### Assignment
In the lines below, count those containing the word "Open" and give the number alone.

### Records
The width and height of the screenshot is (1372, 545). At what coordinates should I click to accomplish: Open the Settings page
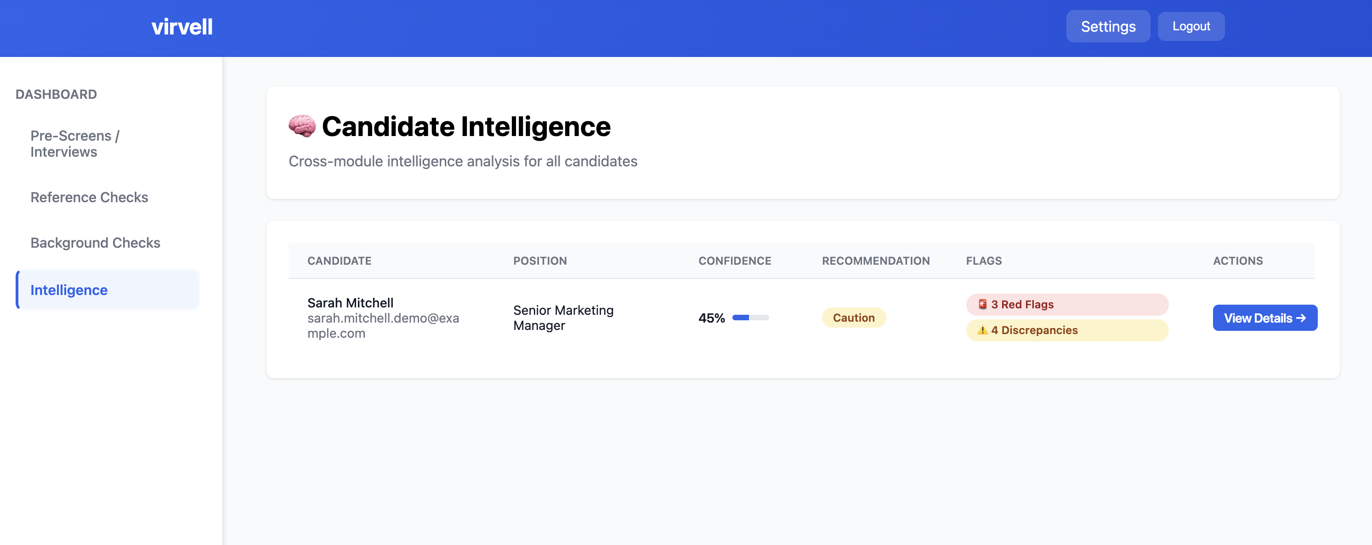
* * *
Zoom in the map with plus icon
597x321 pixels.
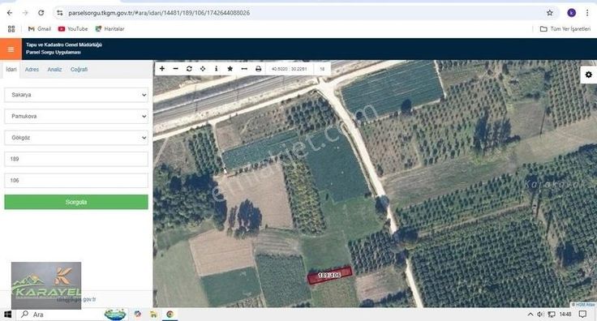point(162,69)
--
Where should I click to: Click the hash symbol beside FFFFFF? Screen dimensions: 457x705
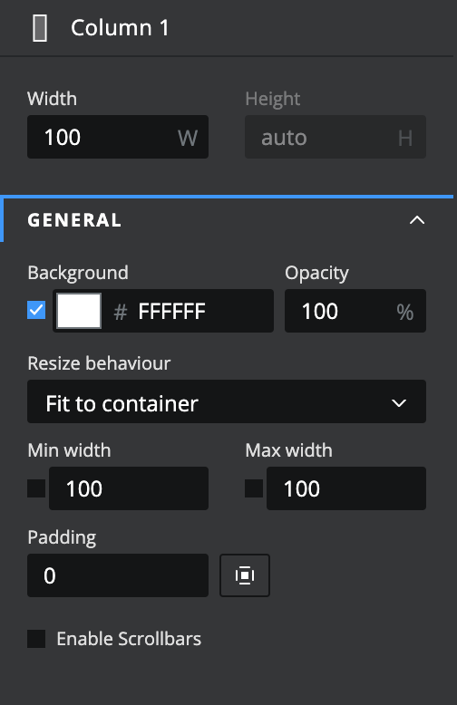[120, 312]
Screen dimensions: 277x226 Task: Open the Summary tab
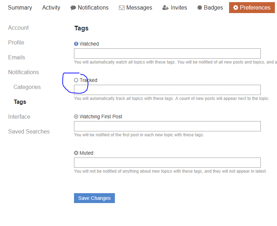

### Task result
2